11. The method as claimed in claim 10, in which a plurality of measurement points is defined at a surface of the component, the geometric characteristics of the semifinished component are measured at least some of the measurement points, and removal of material by the abrasive belt is controlled at the measurement points based on a discrepancy between the geometric characteristics of the semifinished component and the nominal geometric characteristics.

12. The method as claimed in claim 11, in which a map of removals of material is defined from the measurements of the geometric characteristics of the semifinished component, and the map is converted into a map of control parameters for controlling the abrasive belt.

13. The method as claimed in claim 12, in which the control parameters for the abrasive belt are calibrated beforehand for each of the measurement points.

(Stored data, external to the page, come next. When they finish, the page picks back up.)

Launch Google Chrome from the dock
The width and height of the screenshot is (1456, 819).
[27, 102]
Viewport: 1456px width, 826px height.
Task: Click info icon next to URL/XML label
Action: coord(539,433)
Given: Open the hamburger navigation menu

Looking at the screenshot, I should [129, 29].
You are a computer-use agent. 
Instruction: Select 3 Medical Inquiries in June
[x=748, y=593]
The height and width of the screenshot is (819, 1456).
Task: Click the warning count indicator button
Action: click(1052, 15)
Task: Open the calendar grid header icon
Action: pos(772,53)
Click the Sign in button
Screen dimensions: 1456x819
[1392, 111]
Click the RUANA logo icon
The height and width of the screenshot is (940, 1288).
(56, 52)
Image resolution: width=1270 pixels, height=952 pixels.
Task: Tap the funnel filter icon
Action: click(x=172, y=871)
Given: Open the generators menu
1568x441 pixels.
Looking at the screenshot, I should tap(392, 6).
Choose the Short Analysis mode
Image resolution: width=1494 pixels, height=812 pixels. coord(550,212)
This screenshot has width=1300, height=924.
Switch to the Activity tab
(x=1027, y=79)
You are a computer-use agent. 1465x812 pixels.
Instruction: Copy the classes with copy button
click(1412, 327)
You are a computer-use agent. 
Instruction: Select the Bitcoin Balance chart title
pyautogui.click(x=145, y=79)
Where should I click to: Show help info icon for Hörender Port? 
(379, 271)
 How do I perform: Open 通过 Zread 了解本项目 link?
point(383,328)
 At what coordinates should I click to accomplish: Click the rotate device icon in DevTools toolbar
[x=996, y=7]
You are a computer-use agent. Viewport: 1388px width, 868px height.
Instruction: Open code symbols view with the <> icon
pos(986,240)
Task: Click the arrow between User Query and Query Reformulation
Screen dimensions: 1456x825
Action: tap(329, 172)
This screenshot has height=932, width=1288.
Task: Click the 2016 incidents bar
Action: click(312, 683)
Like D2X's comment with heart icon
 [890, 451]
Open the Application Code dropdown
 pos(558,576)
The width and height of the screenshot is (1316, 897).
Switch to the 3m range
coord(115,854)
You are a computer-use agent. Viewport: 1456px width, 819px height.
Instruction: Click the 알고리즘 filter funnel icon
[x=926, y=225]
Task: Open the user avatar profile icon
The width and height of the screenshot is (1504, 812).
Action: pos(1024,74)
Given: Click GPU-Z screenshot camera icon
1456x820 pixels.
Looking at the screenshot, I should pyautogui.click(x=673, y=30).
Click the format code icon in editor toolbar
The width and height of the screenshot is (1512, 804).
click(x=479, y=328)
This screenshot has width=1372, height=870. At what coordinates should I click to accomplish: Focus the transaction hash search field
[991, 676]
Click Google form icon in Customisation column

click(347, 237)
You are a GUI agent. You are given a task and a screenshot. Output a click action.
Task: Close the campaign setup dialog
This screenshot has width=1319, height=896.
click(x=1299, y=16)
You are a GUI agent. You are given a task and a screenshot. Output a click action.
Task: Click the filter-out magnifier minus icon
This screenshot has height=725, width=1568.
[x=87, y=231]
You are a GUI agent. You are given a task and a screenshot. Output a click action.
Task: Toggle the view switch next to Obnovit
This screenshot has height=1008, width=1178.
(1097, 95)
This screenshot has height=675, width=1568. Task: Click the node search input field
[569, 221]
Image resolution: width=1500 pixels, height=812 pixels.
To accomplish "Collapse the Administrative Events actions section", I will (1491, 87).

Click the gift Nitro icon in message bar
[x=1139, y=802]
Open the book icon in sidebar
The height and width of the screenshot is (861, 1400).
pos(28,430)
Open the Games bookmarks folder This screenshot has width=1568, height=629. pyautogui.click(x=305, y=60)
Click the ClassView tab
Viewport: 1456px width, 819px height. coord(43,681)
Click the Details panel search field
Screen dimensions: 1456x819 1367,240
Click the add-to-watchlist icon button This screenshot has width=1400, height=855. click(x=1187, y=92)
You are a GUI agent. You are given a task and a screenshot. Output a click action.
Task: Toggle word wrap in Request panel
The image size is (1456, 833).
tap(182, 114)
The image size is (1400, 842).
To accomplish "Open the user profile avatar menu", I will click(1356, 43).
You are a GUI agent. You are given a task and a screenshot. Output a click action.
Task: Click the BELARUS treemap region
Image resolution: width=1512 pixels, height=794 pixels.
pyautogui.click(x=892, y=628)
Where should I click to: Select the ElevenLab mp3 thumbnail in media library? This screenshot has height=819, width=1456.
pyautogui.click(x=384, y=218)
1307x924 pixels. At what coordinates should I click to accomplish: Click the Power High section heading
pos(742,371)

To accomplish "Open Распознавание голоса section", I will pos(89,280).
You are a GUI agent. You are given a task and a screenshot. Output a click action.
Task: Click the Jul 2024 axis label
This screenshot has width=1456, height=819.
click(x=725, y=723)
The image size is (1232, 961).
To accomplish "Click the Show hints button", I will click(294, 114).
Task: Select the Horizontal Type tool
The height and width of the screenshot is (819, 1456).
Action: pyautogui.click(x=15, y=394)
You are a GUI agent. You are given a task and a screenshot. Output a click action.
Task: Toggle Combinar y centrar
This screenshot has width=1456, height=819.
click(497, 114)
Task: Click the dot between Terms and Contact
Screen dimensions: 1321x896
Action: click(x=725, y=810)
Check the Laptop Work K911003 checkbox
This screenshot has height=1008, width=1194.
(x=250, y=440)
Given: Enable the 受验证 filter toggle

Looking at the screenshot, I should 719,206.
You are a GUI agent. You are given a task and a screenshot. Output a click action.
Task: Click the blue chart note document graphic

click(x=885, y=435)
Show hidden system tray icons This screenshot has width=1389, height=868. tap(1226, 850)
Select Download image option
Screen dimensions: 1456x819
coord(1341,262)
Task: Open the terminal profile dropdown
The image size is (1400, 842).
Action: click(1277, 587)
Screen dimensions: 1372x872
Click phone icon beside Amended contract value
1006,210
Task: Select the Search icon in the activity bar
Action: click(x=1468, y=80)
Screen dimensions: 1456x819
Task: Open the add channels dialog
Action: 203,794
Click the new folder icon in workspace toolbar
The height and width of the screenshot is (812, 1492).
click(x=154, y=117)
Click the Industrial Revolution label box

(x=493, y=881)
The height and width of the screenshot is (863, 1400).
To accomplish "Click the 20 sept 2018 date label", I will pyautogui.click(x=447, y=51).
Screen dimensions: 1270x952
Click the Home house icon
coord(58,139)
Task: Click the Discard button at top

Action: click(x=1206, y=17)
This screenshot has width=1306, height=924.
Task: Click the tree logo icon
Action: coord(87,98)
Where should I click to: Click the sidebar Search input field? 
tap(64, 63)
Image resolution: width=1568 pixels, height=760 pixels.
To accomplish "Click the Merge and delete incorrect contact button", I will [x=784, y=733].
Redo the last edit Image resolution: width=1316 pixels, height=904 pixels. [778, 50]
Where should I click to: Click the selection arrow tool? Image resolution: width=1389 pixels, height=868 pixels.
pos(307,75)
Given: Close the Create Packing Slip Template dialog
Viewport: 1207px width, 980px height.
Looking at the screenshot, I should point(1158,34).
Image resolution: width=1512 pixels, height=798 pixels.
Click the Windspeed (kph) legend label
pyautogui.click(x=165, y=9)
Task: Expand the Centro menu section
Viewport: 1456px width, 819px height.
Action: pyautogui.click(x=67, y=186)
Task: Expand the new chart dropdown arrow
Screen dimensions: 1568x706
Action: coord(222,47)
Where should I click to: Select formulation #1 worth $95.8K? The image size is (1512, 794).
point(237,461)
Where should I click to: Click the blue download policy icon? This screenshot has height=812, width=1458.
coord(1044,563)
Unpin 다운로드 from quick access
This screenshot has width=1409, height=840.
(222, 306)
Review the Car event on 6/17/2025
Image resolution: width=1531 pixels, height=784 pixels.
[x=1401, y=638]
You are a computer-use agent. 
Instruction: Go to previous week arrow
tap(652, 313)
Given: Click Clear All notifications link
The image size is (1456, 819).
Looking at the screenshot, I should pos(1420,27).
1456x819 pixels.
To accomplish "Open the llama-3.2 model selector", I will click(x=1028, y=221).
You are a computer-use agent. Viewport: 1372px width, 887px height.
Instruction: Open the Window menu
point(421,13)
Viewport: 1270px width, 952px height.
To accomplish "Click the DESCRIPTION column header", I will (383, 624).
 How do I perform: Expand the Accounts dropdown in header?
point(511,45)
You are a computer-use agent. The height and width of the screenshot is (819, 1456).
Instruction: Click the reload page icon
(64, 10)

14. The method as claimed in claim 10, with the abrasive belt mounted on a support, and the component and the support configured to move one relative to the other, wherein the belt is controlled by varying relative feed rate of the component with respect to the abrasive belt, with the other abrasive belt control parameters kept constant.

15. The method as claimed in claim 13, with the abrasive belt mounted on a support, and the component and the support configured to move one relative to the other, wherein the belt is controlled by varying relative feed rate of the component with respect to the abrasive belt, with the other abrasive belt control parameters kept constant.

16. The method as claimed in claim 15, in which a relationship is established between the feed rate and the amount of material removed.

17. The method as claimed in claim 16, in which the calibration is performed on the basis of the measurement, at each point, of the amount of material removed associated with at least two different feed rates.

18. The method as claimed in claim 11, in which a minimum amount of material corresponding to uniform polishing is removed at each measurement point.

19. The method as claimed in claim 11, in which the component is a turbomachine blade, or a turbojet engine fan blade.